INHIBITION OF PROLINE-DIRECTED PHOSPHORYLATION SIGNALING AS A POTENTIAL ANTITUMOR STRATEGY

DI BENEDETTO, CAROLINA; PAOLETTI, LUCIANA; BANCHIO, C; GIRARDINI, J

Rosario

Congreso; Reunoón anual de la Sociedad Argentina de Bioquímica y Biología Molecular; 2014

Sociedad Argentina de Investigación en Bioquímica y Biología Molecular

The reversible phosphorylation of proteins on Ser/Thr-Pro motifs is a key signaling mechanism that controls various cellular processes, including cell division. The intervening peptide bond preceding Pro in Ser/Thr-Pro motifs may adopt two different conformations, cis and trans, whose conversion is specifically catalyzed by the prolyl isomerase Pin1 when Ser or Thr are phosphorylated, inducing conformational changes in target proteins that affect their catalytic activity, protein-protein interactions, subcellular location, and/or turnover.

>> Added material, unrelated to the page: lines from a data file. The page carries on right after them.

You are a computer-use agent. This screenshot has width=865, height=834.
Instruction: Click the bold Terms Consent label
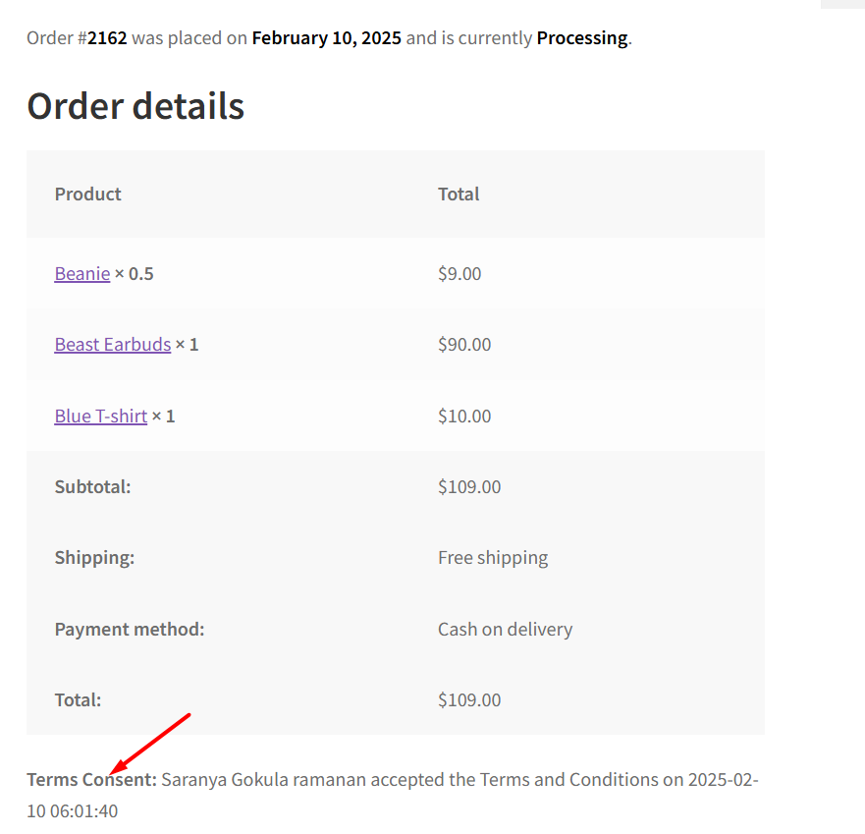pos(91,780)
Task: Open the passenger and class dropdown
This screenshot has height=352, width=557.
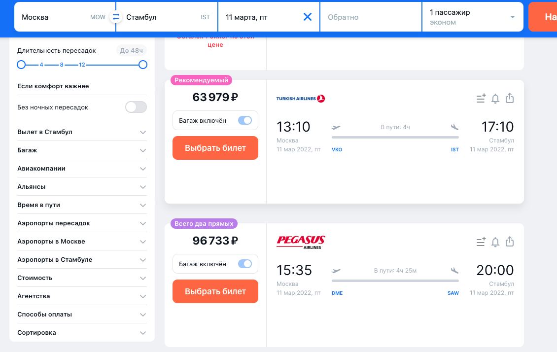Action: [x=472, y=17]
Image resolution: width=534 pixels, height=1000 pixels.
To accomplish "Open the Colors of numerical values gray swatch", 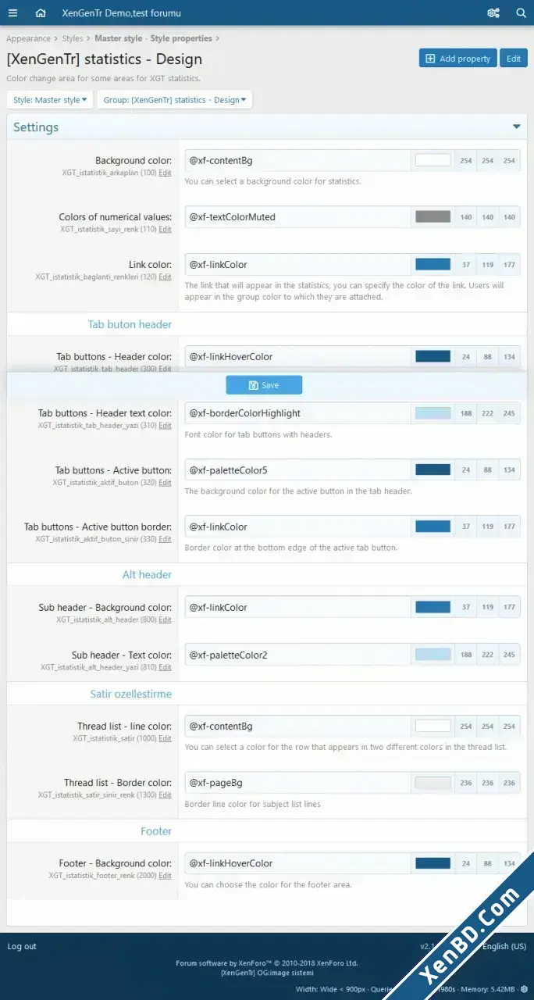I will [433, 216].
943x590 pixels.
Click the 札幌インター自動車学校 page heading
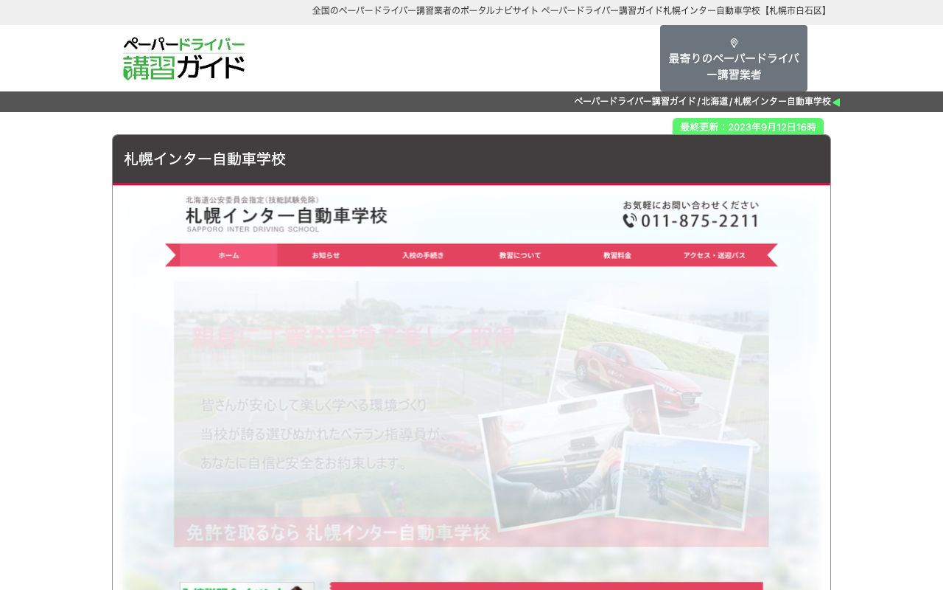tap(205, 159)
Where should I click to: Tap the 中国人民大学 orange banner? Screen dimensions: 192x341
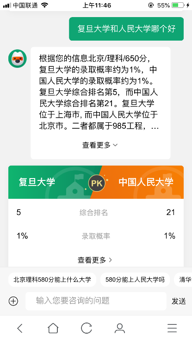point(141,182)
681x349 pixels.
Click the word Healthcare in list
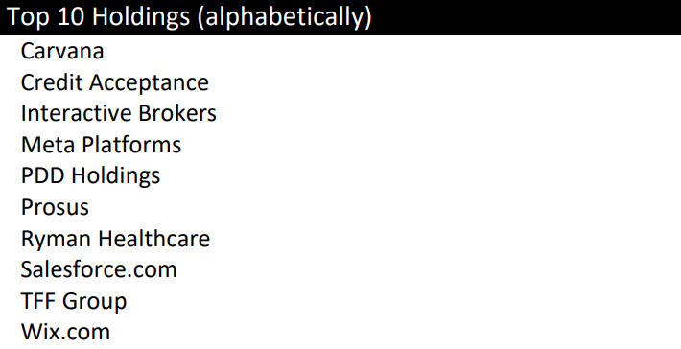click(x=153, y=239)
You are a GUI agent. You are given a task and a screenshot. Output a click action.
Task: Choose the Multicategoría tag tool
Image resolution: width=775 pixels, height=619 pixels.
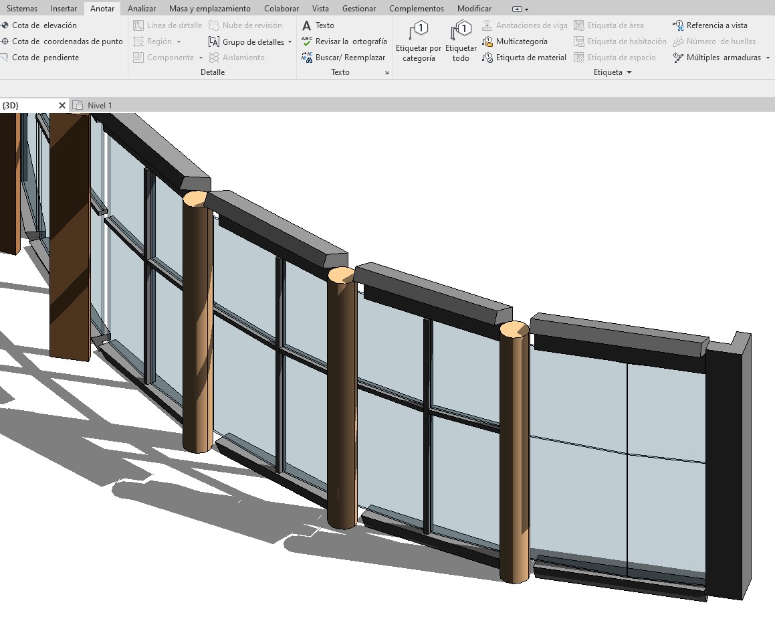click(515, 41)
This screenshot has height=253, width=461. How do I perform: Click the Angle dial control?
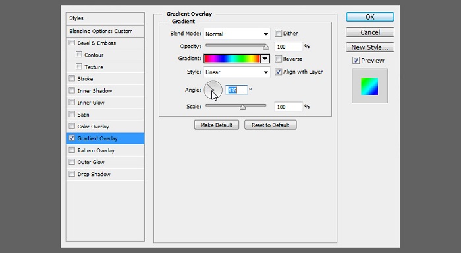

Pin1 is frequently overexpressed in human cancers and its overexpression correlates with poor prognosis. Thus, Pin1 has been proposed as a therapeutic target. In this work, we have analyzed the in vitro antitumor potential of the Pin1 inhibitor Juglone in combination with retinoic acid (RA), a drug used in clinical treatment of neuroblastoma and acute promyelocytic leukemia. Our results show that Juglone cooperates with RA to increase cytotoxicity in human adenocarcinoma cell line, MDA-MB-231. Furthermore, using neuroblastoma cell line Neuro-2a, the effects of Juglone in RA-neuronal differentiation as well as the effect of Pin1 overexpression have been analysed. Together, our results suggest that Pin1 has an inhibitory effect in RA-induced neuronal differentiation and suggest that its inhibition promotes the differentiation in the absence of RA.